(Given records Opens)

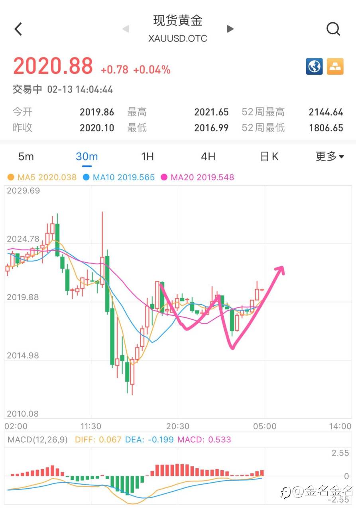
Task: Tap the 2020.88 current price
Action: 53,66

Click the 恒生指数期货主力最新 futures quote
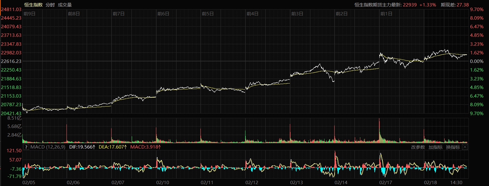[395, 5]
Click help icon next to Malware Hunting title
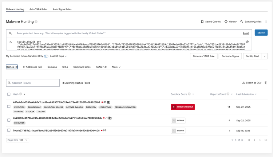Viewport: 273px width, 157px height. tap(36, 22)
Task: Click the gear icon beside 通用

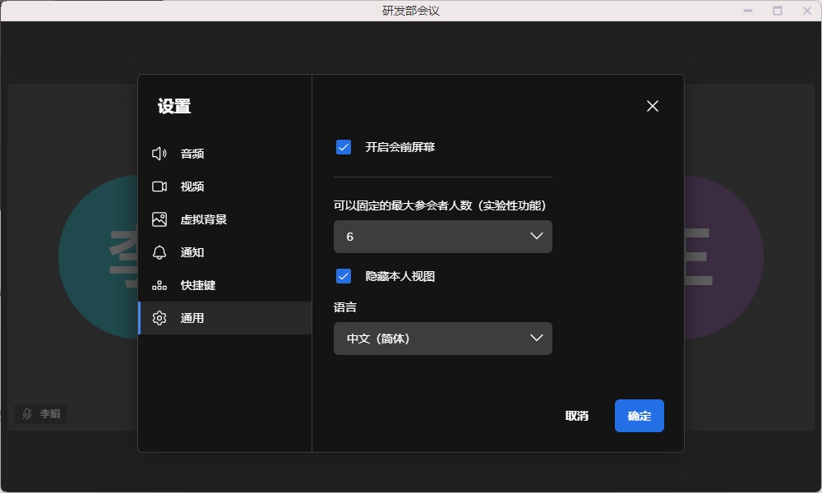Action: point(159,318)
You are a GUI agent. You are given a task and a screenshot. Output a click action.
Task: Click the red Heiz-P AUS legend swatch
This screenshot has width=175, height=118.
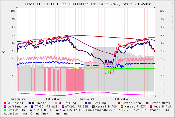pyautogui.click(x=151, y=106)
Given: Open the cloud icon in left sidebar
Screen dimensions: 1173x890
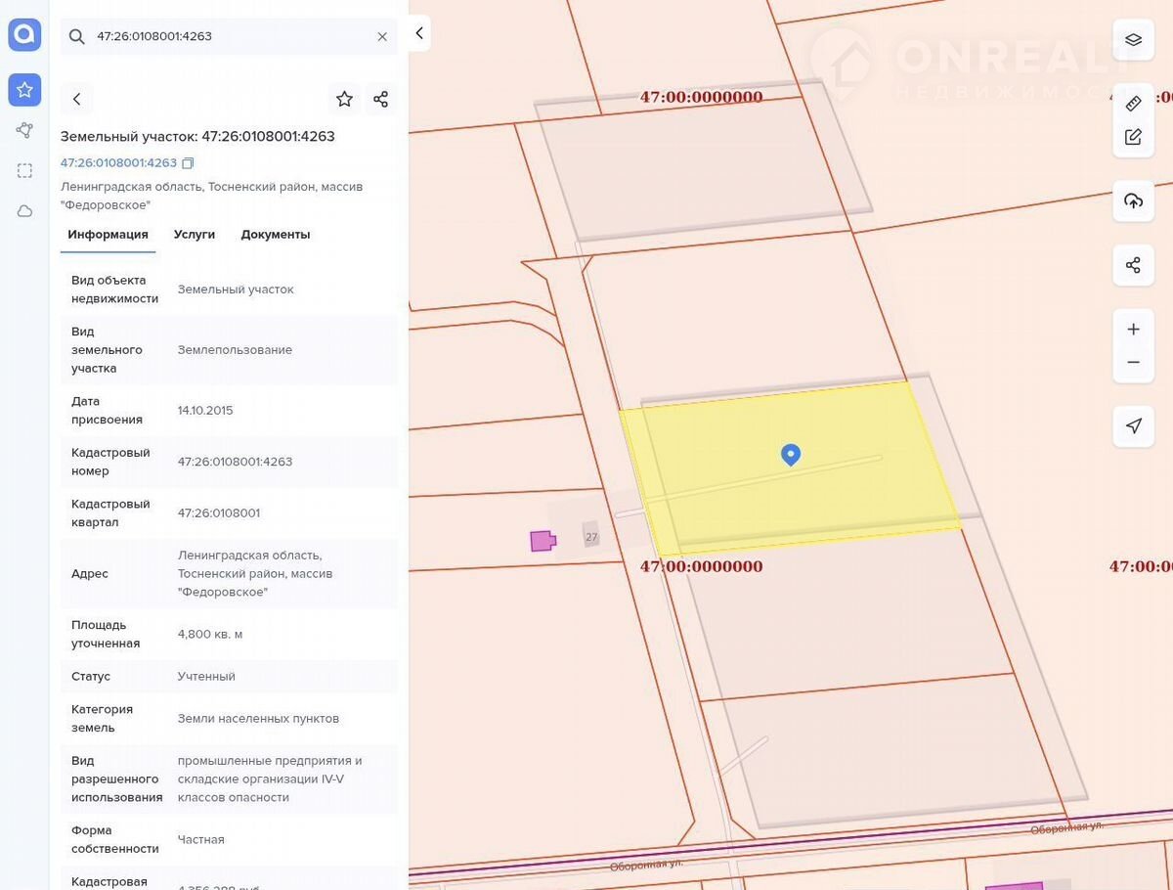Looking at the screenshot, I should click(24, 211).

(Given records Closes)

◆ Action item
Copy exactly, and copy only, the lines from the one bearing "Click the 恒生指数期货主力最新 futures quote" through the closing line of the material, with both ends kept and pictures removed.

◆ Written answer
Click the 恒生指数期货主力最新 futures quote
[395, 5]
Click help icon next to Malware Hunting title
Viewport: 273px width, 157px height. tap(36, 22)
Task: Click the gear icon beside 通用

Action: point(159,318)
You are a GUI agent. You are given a task and a screenshot. Output a click action.
Task: Click the red Heiz-P AUS legend swatch
This screenshot has width=175, height=118.
pyautogui.click(x=151, y=106)
Given: Open the cloud icon in left sidebar
Screen dimensions: 1173x890
Looking at the screenshot, I should click(24, 211).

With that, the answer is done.